Hopefully this helps you understand why airplanes fly as high as they can. If you are on a very large airplane that is flying a long way, then the airplane may raise the altitude a couple of times as it uses fuel. A super heavy 747 can’t fly at 50,000 ft, since its wings can’t support the lift at 50,000 ft. As the 747 uses fuel and is less mass, it can fly at higher and higher altitudes. The best track would be to fly at the highest altitude all of the time, increasing altitude all of the time, but rules stop this – there are certain altitude “lanes” that planes can fly in.

Just for fun, if the airplane is at 40,000 ft, it gets about 0.195 miles per gallon. At 30,000 ft, it gets about 0.128 miles per gallon. If the flight had 400 people on the 747, and it flew at 40,000 ft, then each person would get the equivalent of about 78 MPG. Not really that bad! It would be hard to drive somewhere for this type of fuel economy!

Interestingly, if a 747 were to fly at ground level the entire flight, it would use 69,000 gallons of fuel to fly from New York to London, or would get about 0.05 miles per gallon. Yikes!

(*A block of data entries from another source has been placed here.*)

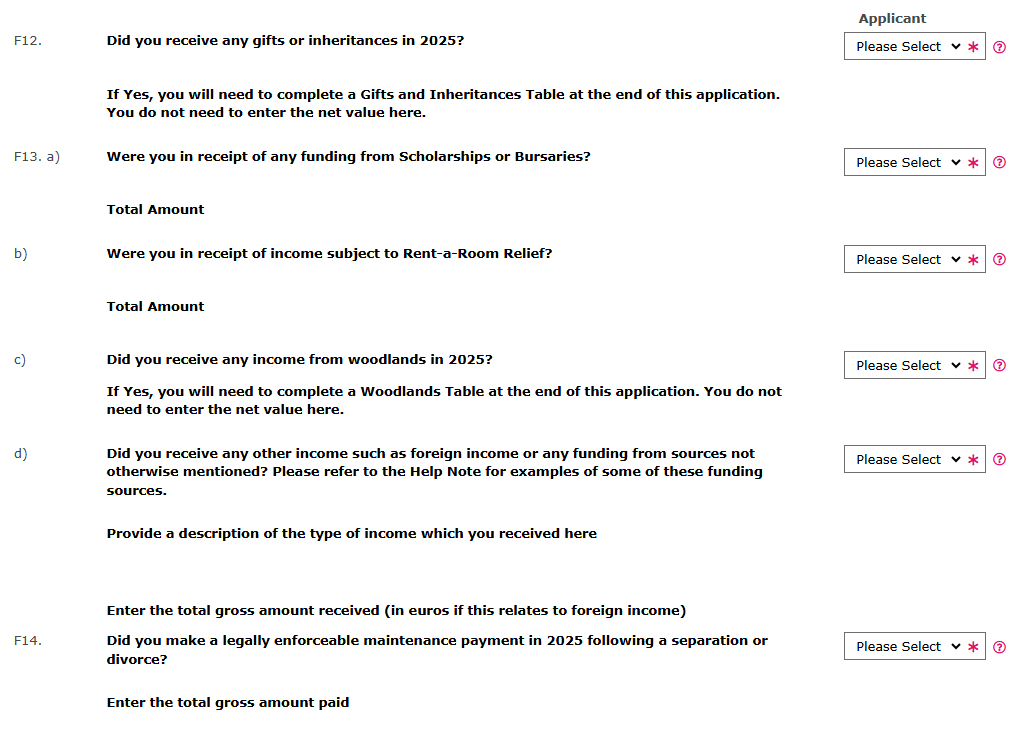Click the F13. a) question number label
The image size is (1031, 753).
click(37, 157)
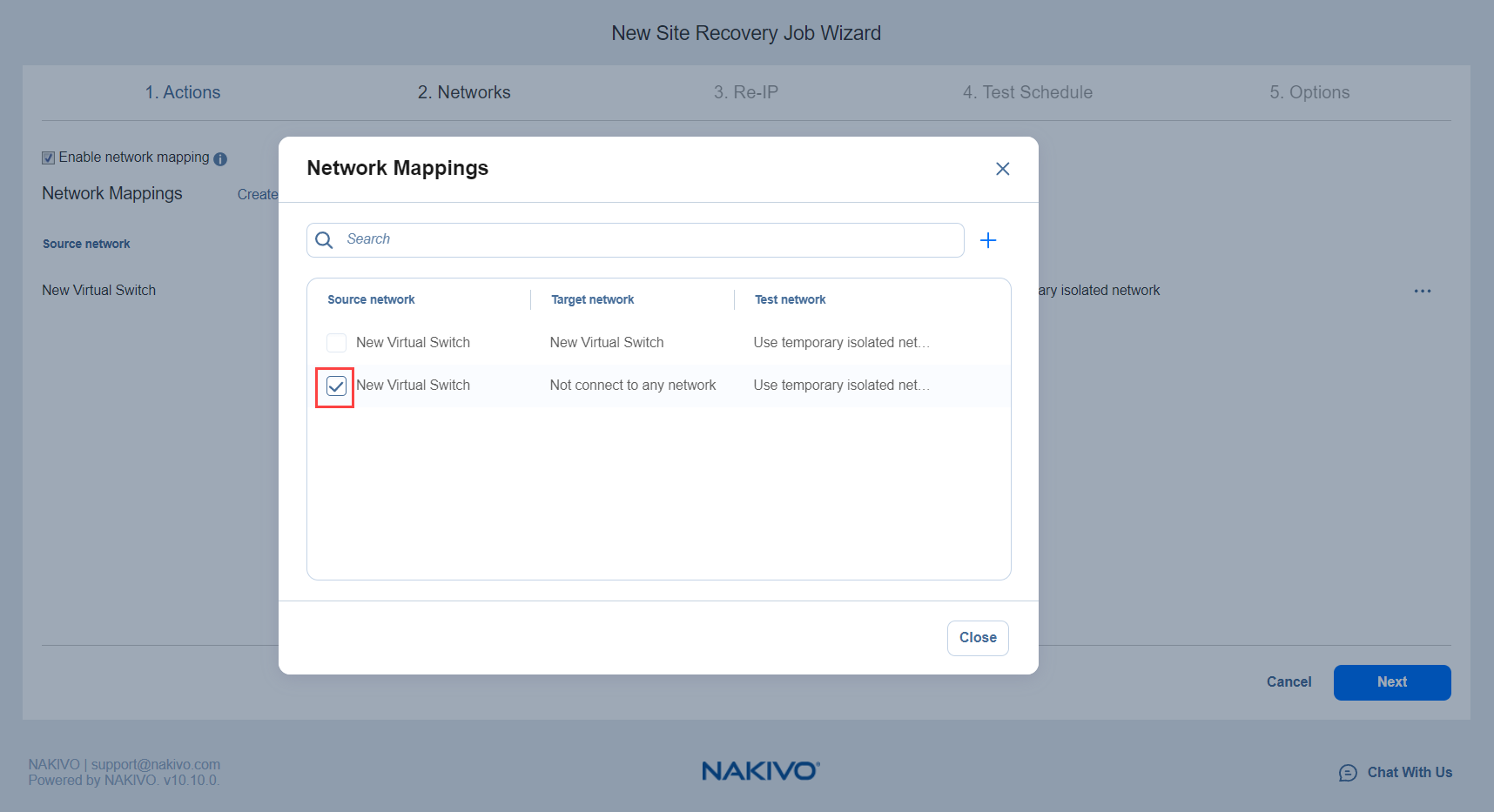Image resolution: width=1494 pixels, height=812 pixels.
Task: Switch to the 3. Re-IP step
Action: pyautogui.click(x=745, y=92)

Finally, how does wind effect the amount of fuel used? Well, a 747 goes 562 MPH not with respect to the ground, but with respect to the background wind. So, if the 747 is flying in the jet stream, which can be about west-to-east at 100 MPH, then the ground speed of the 747 flying from New York to London would be 652 MPH, but coming back from London to New York, the ground speed would be 452 MPH. This doesn’t cause the amount of fuel used per second to change, but it changes the number of seconds the airplane is in the air. From New York to London, the flight would be shortened to 5:10, and back to New York, it would be lengthened to 7:30. The amount of fuel used would be 14,700 gallons (saving 2,600 gallons, NY to London) or 21,000 gallons (costing about 3,700 more gallons, London to New York).

Ah, physics. I love you.

Oh, on a side note, think about in the first Iron Man movie when he (Iron Man) flew from Los Angles to the Middle East in his suit. Obviously it must have been pressurized, since he would have to fly at incredibly high altitudes. Iron Man is quite a big smaller than a 747, but he probably was flying about twice as fast as a 747. So, if you do the calculations, he would have had to use about 147 kg of fuel. If this was jet fuel (which it was not, but that is a separate discussion) it would be about 55 gallons. Where did he put all of this fuel??? Marvel Fans want to know!